## ENTRIES SHOWN
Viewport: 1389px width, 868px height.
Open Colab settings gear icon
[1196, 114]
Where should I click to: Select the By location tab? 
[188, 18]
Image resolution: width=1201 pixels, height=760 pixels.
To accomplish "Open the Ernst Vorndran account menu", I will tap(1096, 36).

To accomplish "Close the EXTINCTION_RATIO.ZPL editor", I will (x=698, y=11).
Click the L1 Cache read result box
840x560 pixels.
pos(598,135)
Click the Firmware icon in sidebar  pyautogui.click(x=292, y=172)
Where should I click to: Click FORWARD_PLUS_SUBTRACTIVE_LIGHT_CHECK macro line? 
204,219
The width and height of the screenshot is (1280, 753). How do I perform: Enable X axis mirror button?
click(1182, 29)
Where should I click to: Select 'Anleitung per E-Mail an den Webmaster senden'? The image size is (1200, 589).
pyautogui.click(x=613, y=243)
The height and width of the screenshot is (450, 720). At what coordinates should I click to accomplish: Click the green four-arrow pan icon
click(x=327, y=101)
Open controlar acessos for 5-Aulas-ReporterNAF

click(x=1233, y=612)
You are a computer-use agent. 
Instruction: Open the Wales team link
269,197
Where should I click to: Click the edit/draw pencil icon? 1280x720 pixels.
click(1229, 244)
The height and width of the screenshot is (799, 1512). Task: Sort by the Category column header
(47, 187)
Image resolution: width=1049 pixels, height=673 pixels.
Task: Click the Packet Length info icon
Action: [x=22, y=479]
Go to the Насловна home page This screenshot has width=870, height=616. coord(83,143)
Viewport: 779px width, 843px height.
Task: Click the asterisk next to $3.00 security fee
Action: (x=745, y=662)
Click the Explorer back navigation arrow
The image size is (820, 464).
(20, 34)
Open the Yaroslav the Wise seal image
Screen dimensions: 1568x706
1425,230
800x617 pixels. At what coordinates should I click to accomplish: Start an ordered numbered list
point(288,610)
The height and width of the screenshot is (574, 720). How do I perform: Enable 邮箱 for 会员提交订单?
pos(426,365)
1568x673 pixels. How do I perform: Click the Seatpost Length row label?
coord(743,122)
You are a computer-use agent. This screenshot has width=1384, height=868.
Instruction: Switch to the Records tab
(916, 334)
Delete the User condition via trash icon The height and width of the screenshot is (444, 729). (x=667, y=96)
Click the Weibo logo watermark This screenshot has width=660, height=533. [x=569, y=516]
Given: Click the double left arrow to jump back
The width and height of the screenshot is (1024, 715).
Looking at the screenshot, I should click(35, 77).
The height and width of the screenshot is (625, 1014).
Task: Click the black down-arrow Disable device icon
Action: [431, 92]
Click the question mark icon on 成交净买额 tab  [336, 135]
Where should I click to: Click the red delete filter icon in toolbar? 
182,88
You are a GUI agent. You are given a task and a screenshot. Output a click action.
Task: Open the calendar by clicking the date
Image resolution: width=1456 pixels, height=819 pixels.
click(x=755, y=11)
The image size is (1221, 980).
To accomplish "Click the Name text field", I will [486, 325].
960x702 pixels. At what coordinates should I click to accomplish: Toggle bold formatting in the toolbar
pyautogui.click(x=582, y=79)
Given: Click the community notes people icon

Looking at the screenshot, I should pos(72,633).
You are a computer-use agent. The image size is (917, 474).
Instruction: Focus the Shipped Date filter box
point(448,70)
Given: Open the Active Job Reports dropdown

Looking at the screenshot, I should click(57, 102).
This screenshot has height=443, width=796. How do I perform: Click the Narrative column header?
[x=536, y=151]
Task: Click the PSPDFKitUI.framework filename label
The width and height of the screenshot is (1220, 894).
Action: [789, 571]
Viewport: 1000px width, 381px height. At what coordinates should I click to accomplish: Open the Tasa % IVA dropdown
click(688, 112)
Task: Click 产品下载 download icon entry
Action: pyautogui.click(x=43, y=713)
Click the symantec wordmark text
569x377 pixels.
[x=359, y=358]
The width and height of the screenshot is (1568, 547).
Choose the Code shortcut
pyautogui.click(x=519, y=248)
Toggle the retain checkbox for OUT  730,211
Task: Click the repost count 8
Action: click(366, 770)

## EXERCISE AIM
Write out the items again from the line with "The height and width of the screenshot is (574, 720)." up to and including the line with "Click the Weibo", keeping the requests. Scale every click coordinate in the answers by 1.1 and round to whole numbers, rounding halves up, and leave all other numbers as they are.

## SOLUTION FOR THIS PROBLEM
The height and width of the screenshot is (574, 720). How do I perform: Enable 邮箱 for 会员提交订单?
pos(469,402)
1568x673 pixels. How do I perform: Click the Seatpost Length row label?
coord(817,134)
You are a computer-use agent. This screenshot has width=1384, height=868.
Instruction: Switch to the Records tab
(1008, 367)
Delete the User condition via trash icon The height and width of the screenshot is (444, 729). (x=734, y=106)
Click the Weibo logo watermark This screenshot has width=660, height=533. [x=626, y=568]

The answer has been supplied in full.